Task requirements
Would you transcribe only the lines below, from the one containing "You are a computer-use" through the end of the material, exactly and with no pictures?

===== Information provided =====

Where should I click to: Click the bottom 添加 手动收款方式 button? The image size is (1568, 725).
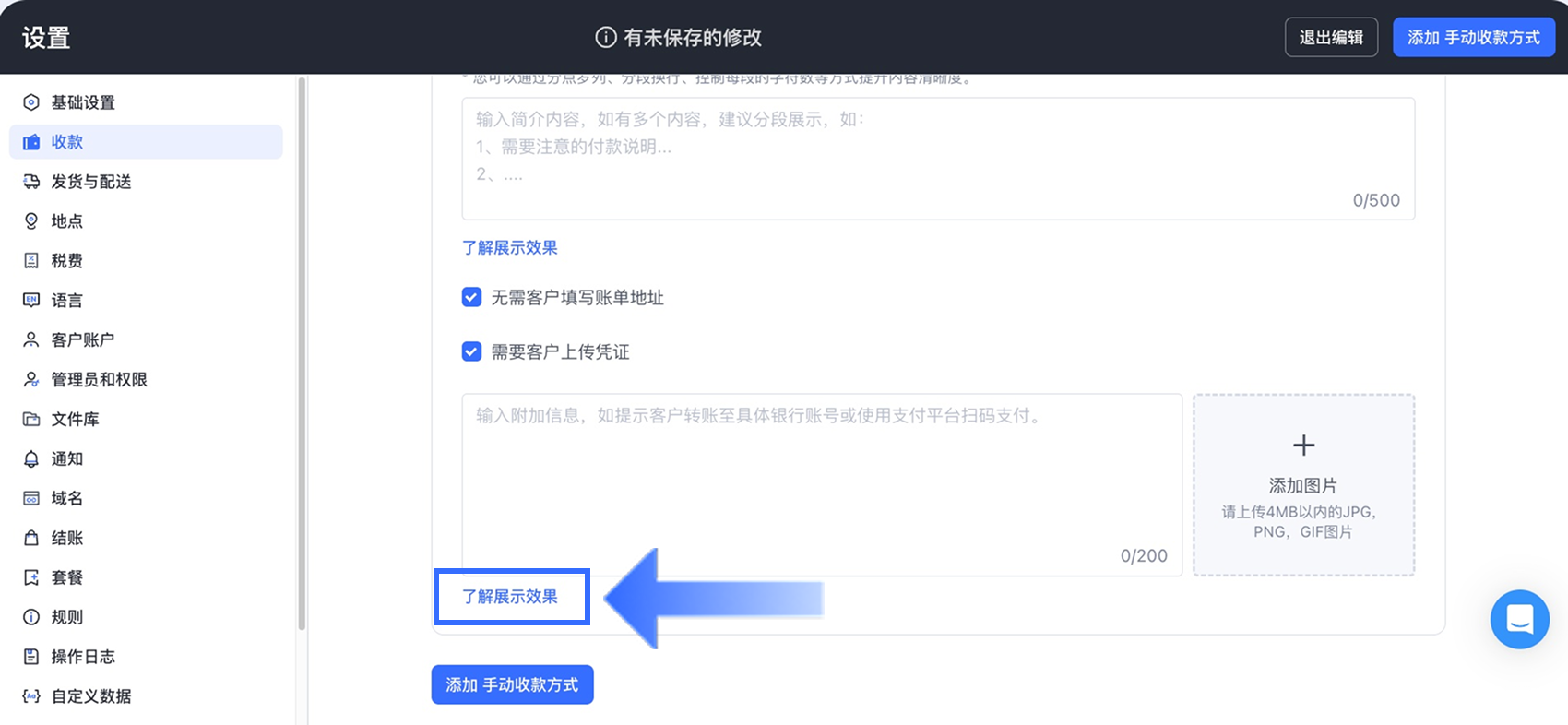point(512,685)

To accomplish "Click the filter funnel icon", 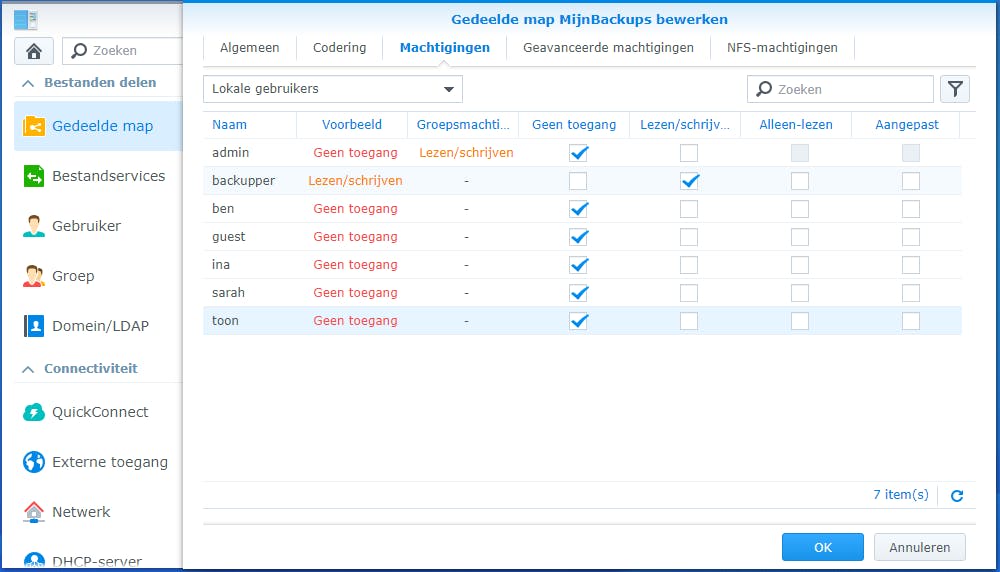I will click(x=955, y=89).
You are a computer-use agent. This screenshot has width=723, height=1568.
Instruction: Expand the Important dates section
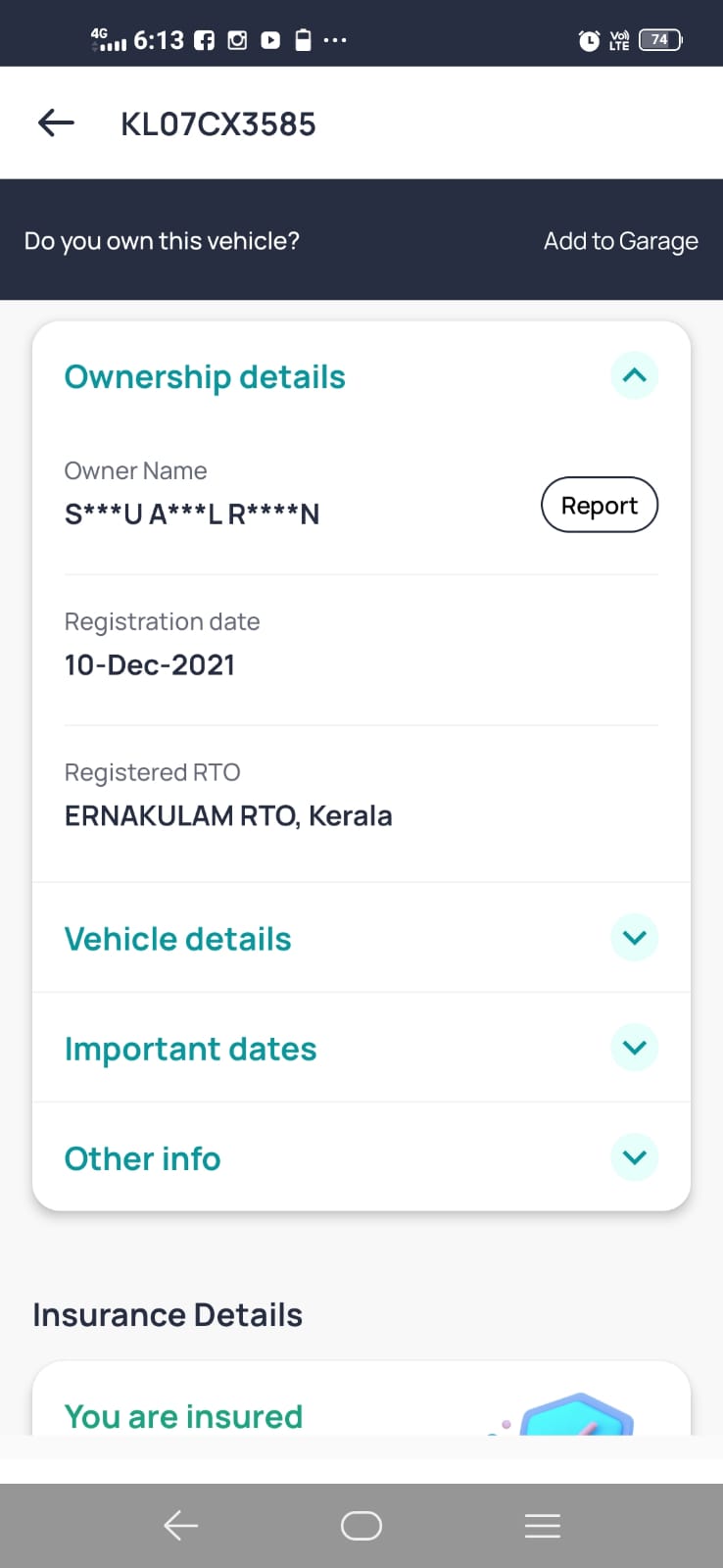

=====

Your response
You are a computer-use agent. This screenshot has width=723, height=1568.
Instruction: Expand the Important dates section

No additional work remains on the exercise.